Fiche de paie en Belgique : ce qu’elle doit contenir, et qui le décide
Publié le 5 septembre 2026 — Aureus Social Pro
En résumé : la loi vous oblige à remettre un décompte de paie à chaque règlement définitif de la rémunération. Son contenu, en revanche, n’est pas fixé au niveau national : chaque commission paritaire le définit séparément. L’arrêté royal ne s’applique qu’à défaut de décision sectorielle.
L’obligation : un décompte à chaque paiement définitif
Le décompte de paie est ce que tout le monde appelle la fiche de paie — ou fiche de paye, les deux orthographes se lisent couramment en Belgique et désignent exactement le même document, tout comme « bulletin de paie ». Le SPF Emploi le définit comme « une sorte d’extrait du compte individuel », remis au travailleur pour qu’il puisse se rendre compte de la manière dont sa rémunération a été calculée et de l’importance des retenues opérées.
L’obligation vient de l’article 15 de la loi du 12 avril 1965 concernant la protection de la rémunération des travailleurs : le décompte doit être remis lors de chaque règlement définitif de la rémunération. Pas une fois par an, pas sur demande — à chaque paiement.
Qui décide du contenu : votre CP d’abord, l’arrêté royal ensuite
C’est le point que la plupart des guides passent sous silence, et c’est celui qui change votre travail : les mentions qui doivent figurer sur chaque décompte sont définies par chaque commission paritaire séparément. Le SPF publie d’ailleurs en annexe la liste des décisions sectorielles rendues obligatoires par arrêté royal, certaines remontant à 1966.
Ce n’est qu’à défaut de disposition sectorielle que s’appliquent les mentions fixées par l’arrêté royal du 27 septembre 1966 (Moniteur belge du 11 octobre 1966).

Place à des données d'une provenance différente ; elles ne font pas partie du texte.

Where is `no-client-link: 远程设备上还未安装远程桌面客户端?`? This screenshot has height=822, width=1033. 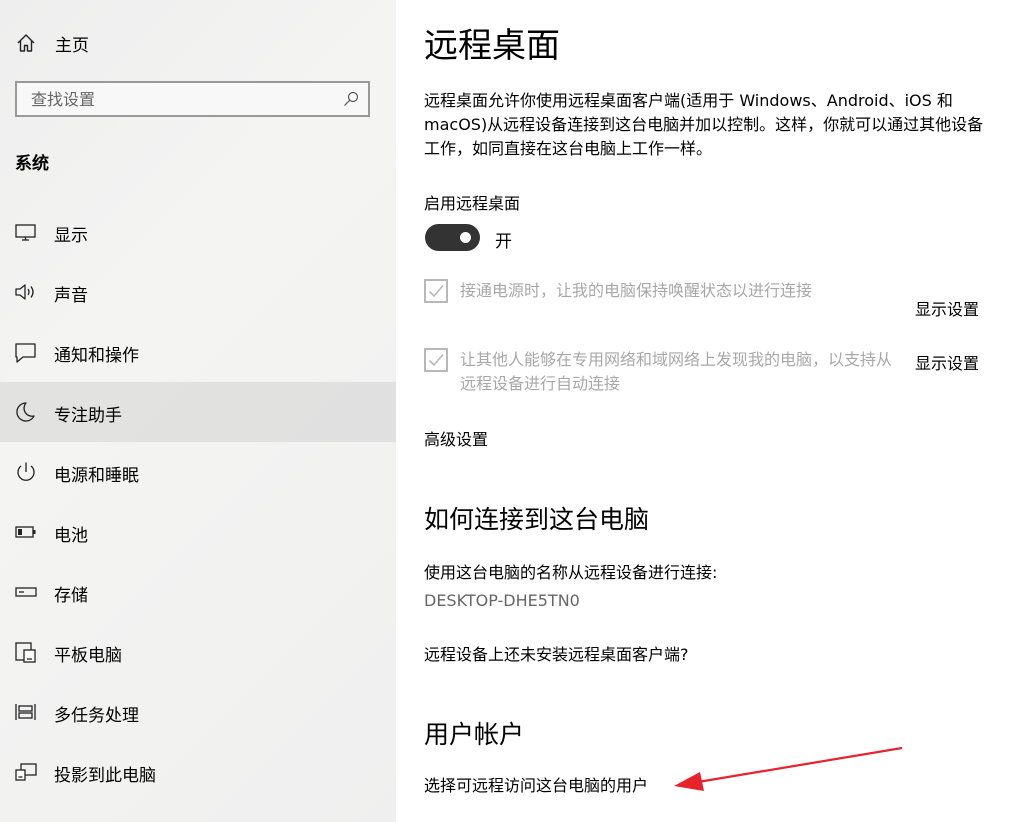 no-client-link: 远程设备上还未安装远程桌面客户端? is located at coordinates (556, 653).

Conséquence pratique : une fiche parfaitement conforme à l’arrêté royal peut être incomplète dans votre secteur. C’est aussi pourquoi Aureus Social Pro tient une fiche par commission paritaire — 128 CP sont documentées à ce jour, avec leur régime horaire, leurs avantages et leur barème.
Les mentions de l’arrêté royal du 27 septembre 1966
Le socle minimal, applicable quand votre commission paritaire n’a rien décidé de plus :
- Les noms et adresse de l’employeur
- Le nom et l’initiale du prénom du travailleur
- Le numéro matricule du travailleur chez l’employeur
- La période à laquelle se rapporte le décompte
- L’importance des prestations — heures, jours, mois, nombre de pièces…
- La rémunération de base — quelle que soit l’unité : mensuelle, horaire, à la pièce, à la tâche
- Les sommes dues en espèces — travail effectué, sursalaire pour heures supplémentaires, jours fériés et repos compensatoires, maintien de la rémunération pendant une suspension du contrat, primes
- Les avantages en nature — groupables avec les primes sous une seule dénomination, à condition que la clarté n’en souffre pas
- Le total de la rémunération brute
- Les retenues pour la sécurité sociale
- Les sommes non soumises aux retenues de sécurité sociale
- Le montant imposable
- Le montant du précompte professionnel
- Les sommes non imposables
- La somme nette octroyée
- Les montants à déduire — avances, avantages en nature, amendes du règlement de travail, cession et saisie de la rémunération — à détailler en annexe si nécessaire
- Le montant net à payer en espèces
Source : SPF Emploi, Travail et Concertation sociale, page « Fiche de salaire », arrêté royal du 27/09/1966, Moniteur belge du 11/10/1966. Texte lu le 4 septembre 2026.
Le décompte peut valoir quittance — sous deux conditions
En cas de paiement de la rémunération de la main à la main, le décompte de paie peut servir de quittance. Deux conditions cumulatives : qu’il soit signé par le travailleur et qu’il porte la mention « pour acquit ».
Un décompte non signé ne prouve donc rien sur le paiement lui-même. C’est une distinction qui compte le jour où un travailleur conteste avoir été payé.
Fiche de paie et compte individuel : deux documents, pas un
Le décompte est un extrait du compte individuel, qui est un document distinct et annuel. Les deux sont des documents sociaux au sens de la réglementation, et les deux sont contrôlables par l’inspection. Éditer correctement les fiches mensuelles ne dispense pas de tenir le compte individuel.